__WHAT NEEDS TO BE DONE__
Every entry in the data below needs to be repeated exactly.

*** Block opens ***

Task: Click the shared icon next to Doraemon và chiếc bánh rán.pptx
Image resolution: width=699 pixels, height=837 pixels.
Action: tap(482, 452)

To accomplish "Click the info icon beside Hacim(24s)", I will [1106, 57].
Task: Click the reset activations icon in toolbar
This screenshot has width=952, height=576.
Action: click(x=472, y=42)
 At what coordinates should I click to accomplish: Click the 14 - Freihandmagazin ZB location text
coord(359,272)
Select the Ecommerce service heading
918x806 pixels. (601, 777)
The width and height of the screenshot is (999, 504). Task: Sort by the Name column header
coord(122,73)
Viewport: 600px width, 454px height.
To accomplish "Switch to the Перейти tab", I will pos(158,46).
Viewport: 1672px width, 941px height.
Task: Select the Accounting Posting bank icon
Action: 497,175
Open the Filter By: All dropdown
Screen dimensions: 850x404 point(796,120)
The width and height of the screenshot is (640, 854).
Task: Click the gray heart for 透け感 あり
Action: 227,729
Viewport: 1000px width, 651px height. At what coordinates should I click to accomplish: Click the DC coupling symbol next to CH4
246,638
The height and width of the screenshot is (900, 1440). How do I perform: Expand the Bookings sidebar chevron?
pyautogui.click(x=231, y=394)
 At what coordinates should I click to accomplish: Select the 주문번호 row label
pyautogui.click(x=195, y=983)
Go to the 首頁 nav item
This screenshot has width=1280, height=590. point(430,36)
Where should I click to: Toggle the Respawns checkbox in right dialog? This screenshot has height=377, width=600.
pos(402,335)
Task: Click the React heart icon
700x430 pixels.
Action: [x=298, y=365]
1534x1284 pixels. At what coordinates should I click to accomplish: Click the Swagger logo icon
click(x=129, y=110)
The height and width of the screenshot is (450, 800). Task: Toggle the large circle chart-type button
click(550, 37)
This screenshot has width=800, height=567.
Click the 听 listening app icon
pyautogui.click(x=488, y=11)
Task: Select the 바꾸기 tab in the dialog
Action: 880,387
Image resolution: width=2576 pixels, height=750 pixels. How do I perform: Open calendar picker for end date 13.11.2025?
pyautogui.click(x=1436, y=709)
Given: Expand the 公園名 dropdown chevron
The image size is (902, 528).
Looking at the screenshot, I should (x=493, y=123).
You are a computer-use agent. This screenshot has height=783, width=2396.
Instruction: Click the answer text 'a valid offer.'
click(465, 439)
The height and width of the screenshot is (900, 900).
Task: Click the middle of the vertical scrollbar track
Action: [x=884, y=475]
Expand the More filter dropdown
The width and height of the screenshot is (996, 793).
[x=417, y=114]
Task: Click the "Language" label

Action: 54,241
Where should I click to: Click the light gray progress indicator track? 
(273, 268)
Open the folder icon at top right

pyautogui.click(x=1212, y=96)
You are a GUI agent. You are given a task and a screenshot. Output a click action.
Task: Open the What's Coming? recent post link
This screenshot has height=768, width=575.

*** Block closes ***

__EXERCISE ANSWER__
Task: Click the shared icon next to Doraemon và chiếc bánh rán.pptx
Image resolution: width=699 pixels, height=837 pixels.
Action: tap(482, 452)

To accomplish "Click the info icon beside Hacim(24s)", I will [1106, 57].
Task: Click the reset activations icon in toolbar
This screenshot has width=952, height=576.
Action: click(x=472, y=42)
 At what coordinates should I click to accomplish: Click the 14 - Freihandmagazin ZB location text
coord(359,272)
Select the Ecommerce service heading
918x806 pixels. (601, 777)
The width and height of the screenshot is (999, 504). Task: Sort by the Name column header
coord(122,73)
Viewport: 600px width, 454px height.
To accomplish "Switch to the Перейти tab", I will pos(158,46).
Viewport: 1672px width, 941px height.
Task: Select the Accounting Posting bank icon
Action: 497,175
Open the Filter By: All dropdown
Screen dimensions: 850x404 point(796,120)
The width and height of the screenshot is (640, 854).
Task: Click the gray heart for 透け感 あり
Action: 227,729
Viewport: 1000px width, 651px height. At what coordinates should I click to accomplish: Click the DC coupling symbol next to CH4
246,638
The height and width of the screenshot is (900, 1440). How do I perform: Expand the Bookings sidebar chevron?
pyautogui.click(x=231, y=394)
 At what coordinates should I click to accomplish: Select the 주문번호 row label
pyautogui.click(x=195, y=983)
Go to the 首頁 nav item
This screenshot has width=1280, height=590. point(430,36)
Where should I click to: Toggle the Respawns checkbox in right dialog? This screenshot has height=377, width=600.
pos(402,335)
Task: Click the React heart icon
700x430 pixels.
Action: [x=298, y=365]
1534x1284 pixels. At what coordinates should I click to accomplish: Click the Swagger logo icon
click(x=129, y=110)
The height and width of the screenshot is (450, 800). Task: Toggle the large circle chart-type button
click(550, 37)
This screenshot has width=800, height=567.
Click the 听 listening app icon
pyautogui.click(x=488, y=11)
Task: Select the 바꾸기 tab in the dialog
Action: 880,387
Image resolution: width=2576 pixels, height=750 pixels. How do I perform: Open calendar picker for end date 13.11.2025?
pyautogui.click(x=1436, y=709)
Given: Expand the 公園名 dropdown chevron
The image size is (902, 528).
Looking at the screenshot, I should (x=493, y=123).
You are a computer-use agent. This screenshot has height=783, width=2396.
Instruction: Click the answer text 'a valid offer.'
click(465, 439)
The height and width of the screenshot is (900, 900).
Task: Click the middle of the vertical scrollbar track
Action: [x=884, y=475]
Expand the More filter dropdown
The width and height of the screenshot is (996, 793).
[x=417, y=114]
Task: Click the "Language" label

Action: 54,241
Where should I click to: Click the light gray progress indicator track? 
(273, 268)
Open the folder icon at top right

pyautogui.click(x=1212, y=96)
You are a GUI agent. You are given a task and a screenshot. Output a click action.
Task: Open the What's Coming? recent post link
This screenshot has height=768, width=575.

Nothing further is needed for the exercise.